··· Given passage
Jump to content

Andy Lehmann

Basic Member
  • Posts

    7
  • Joined

  • Last visited

Profile Information

  • Occupation
    Cinematographer
  1. Today I checked the camera with a software waveform monitor. When i shoot a greyscale in cine 2 the picture looks darker and the curve is flatter than with the other two gammas. When I shoot with normal gamma and underexpose by one stop the curve looks quite the same like the shot with cine2 gamma. Only the colors look a bit different. Perhaps the different gamma settings are fake. Tomorrow i can check this hopefully on a real hd monitor and waveform monitor.
  2. Normal tv-gamma in a videocamera is around 55 IRE and not 50 IRE, because it´s a gamma for tv and not theatre. A TV gamma has to been watched in a lit envoirenment, so the midtones must be brighter. The electronically gamma sets up the midtones - neither the black- nor the whitepoint. If you change your gamma in cc or in camera your midtones get brighter or darker. All the film-, cinelike or whatever they call gammas normally have a minus gamma (that means that the gamma value is a minus one): the picture looks darker, the curve gets flatter from black to 18% grey and above 18% it is steeper (hope that this is the right engl. term). If you do this in camera with a fixed gamma curve you are not sure, if they only change the gamma value or other things as well. So, sometimes you can expose your filmgamma the same way you do with your normal gamma, but sometimes you have to underexpose it a bit for best results (e.g. panasonic cinelike gamma)
  3. When i use the normal gamma, 18% grey will be at 53 IRE, when i use CINE 1 it will be at 47 IRE and useing CINE 2 it will be at 40IRE. The lowest zebra setting is at 70 %. This works quite well for the normal gamma. When you use a 70% equivalent zebra for cine2 it must be at 52%. So, if you want to use the 70 %zebra with CINE 2 gamma to set up the "right" exposure for highlights of caucasian faces, it will end up in overexposure. Is this conclusion right or am I mistaken? If this is true and you have to underexpose while useing the cine 2 gamma, how do you control exposure e.g. when shooting for a documentary while not having a monitor and /or a waveformer?
······
··· Dataset records
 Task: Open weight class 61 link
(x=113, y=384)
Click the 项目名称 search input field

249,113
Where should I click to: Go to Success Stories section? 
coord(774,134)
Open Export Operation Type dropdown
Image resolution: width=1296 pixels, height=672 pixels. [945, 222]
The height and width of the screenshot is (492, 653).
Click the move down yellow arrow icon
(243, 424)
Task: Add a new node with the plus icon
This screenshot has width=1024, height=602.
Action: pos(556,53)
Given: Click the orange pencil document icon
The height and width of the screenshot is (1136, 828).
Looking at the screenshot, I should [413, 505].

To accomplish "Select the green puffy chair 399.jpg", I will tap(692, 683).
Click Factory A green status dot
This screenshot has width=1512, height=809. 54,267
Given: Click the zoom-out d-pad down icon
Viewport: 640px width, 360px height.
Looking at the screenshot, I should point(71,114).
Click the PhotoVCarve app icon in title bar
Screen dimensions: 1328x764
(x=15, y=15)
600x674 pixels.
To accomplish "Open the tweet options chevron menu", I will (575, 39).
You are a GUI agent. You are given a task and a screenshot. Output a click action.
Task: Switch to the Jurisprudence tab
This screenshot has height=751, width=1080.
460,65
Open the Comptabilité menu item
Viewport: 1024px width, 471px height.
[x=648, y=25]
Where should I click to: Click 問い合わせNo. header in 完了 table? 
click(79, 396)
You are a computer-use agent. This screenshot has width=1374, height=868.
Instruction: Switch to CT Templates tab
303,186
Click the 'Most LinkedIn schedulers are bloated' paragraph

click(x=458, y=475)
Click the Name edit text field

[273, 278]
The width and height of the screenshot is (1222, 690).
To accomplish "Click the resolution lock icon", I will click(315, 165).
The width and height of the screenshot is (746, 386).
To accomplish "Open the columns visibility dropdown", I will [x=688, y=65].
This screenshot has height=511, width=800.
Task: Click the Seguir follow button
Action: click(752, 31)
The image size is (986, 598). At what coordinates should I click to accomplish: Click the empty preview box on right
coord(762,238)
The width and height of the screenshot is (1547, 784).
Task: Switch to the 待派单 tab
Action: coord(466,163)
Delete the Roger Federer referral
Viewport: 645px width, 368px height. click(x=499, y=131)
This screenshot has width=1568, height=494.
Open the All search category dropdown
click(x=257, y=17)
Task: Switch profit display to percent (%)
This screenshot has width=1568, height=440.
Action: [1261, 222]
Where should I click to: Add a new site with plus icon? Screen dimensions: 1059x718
······
- What you need to do
A. In the forum posts on camera gamma, reproduce the passage starting at "Profile Information" and ending at "and waveform monitor.".
B. Answer these questions using the forum posts on camera gamma:
(i) What occupation is listed in the profile information?
(ii) Around what IRE value is normal TV gamma in a video camera said to be?
(iii) At what IRE does 18% grey fall when CINE 2 gamma is used?

- Responses for each task
A.
Profile Information

  • Occupation
    Cinematographer
  1. Today I checked the camera with a software waveform monitor. When i shoot a greyscale in cine 2 the picture looks darker and the curve is flatter than with the other two gammas. When I shoot with normal gamma and underexpose by one stop the curve looks quite the same like the shot with cine2 gamma. Only the colors look a bit different. Perhaps the different gamma settings are fake. Tomorrow i can check this hopefully on a real hd monitor and waveform monitor.

B.
(i) Cinematographer
(ii) Around 55 IRE
(iii) 40 IRE